MANY YEARS AGO, AS A YOUNG MANAGER, I ATTENDED A manager's retreat hosted by the publishing company that employed me at the time. The highlight of the retreat (aside from a memorable spa massage I threw in for good measure) was a daylong exercise on creative problem solving. During the first half of the day, we practiced "out-of-the-box" thinking: the ability to brainstorm solutions from the ground up, with no preconceived biases, agendas, or suppositions, and no fear of flying in the face of convention (or just plain embarrassment at what others might snicker at as a stupid idea).

That exercise constituted one of the most uncomfortable mornings of my life, as I tried to fling off every bit of assumption I had ever acquired, and attempted to free my billions of brain cells from patterns and experiences that were etched as deeply as with acid.

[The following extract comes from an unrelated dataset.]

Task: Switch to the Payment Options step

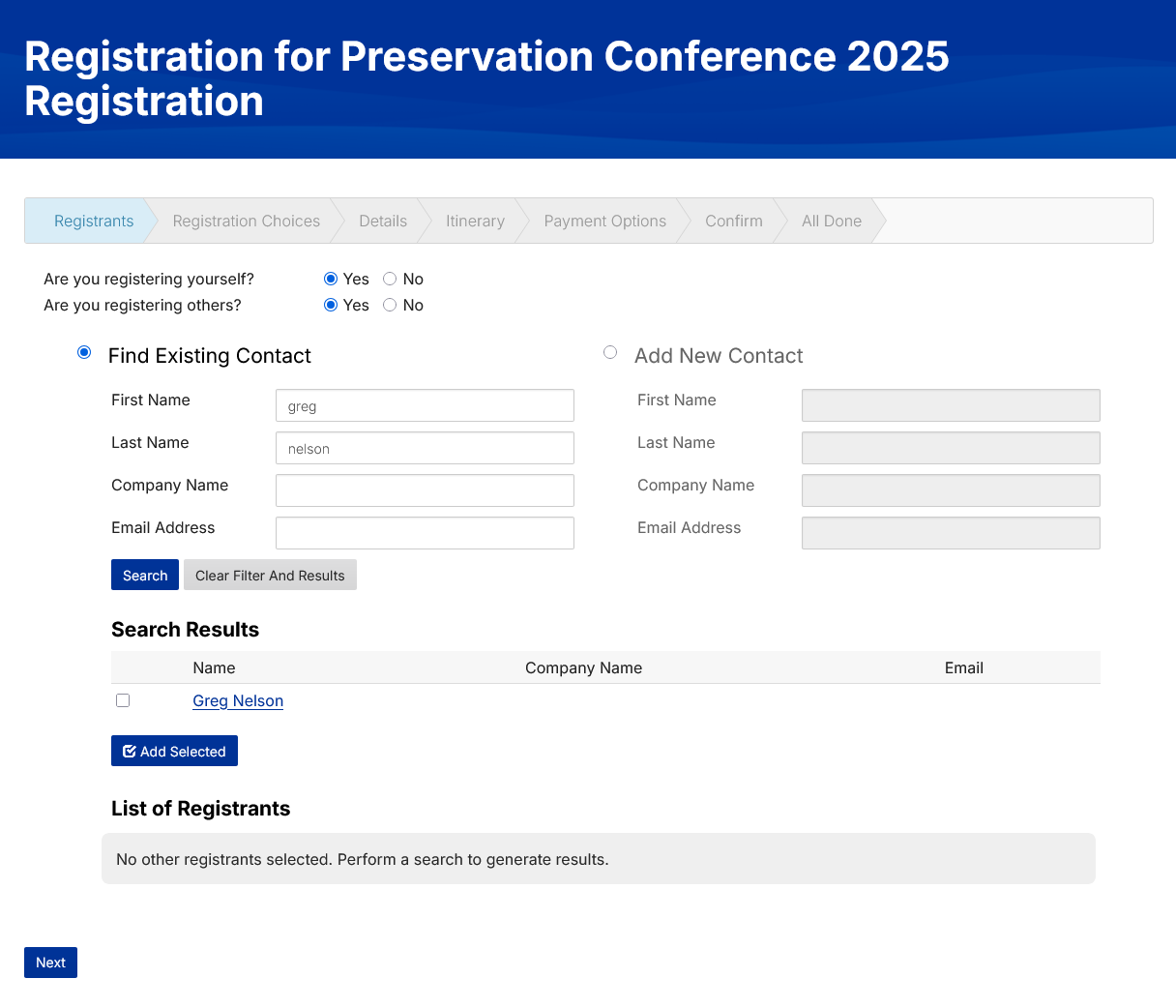Action: coord(604,221)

In the afternoon, the managers gathered as teams to find creative solutions for mock scenarios that were presented to us. That meant that we spent those next hours offering up every outlandish, out-of-left-field, insane, and unthinkable proposal that popped into our heads. At the end of the day, we found ourselves with a stream-of-consciousness list that read like a Stephen King novel gone amok.

And yet, by evening, after much discussion, we could see how at least two of those absurd suggestions--teamed in a most unconventional way--might offer a solution to our imaginary challenge.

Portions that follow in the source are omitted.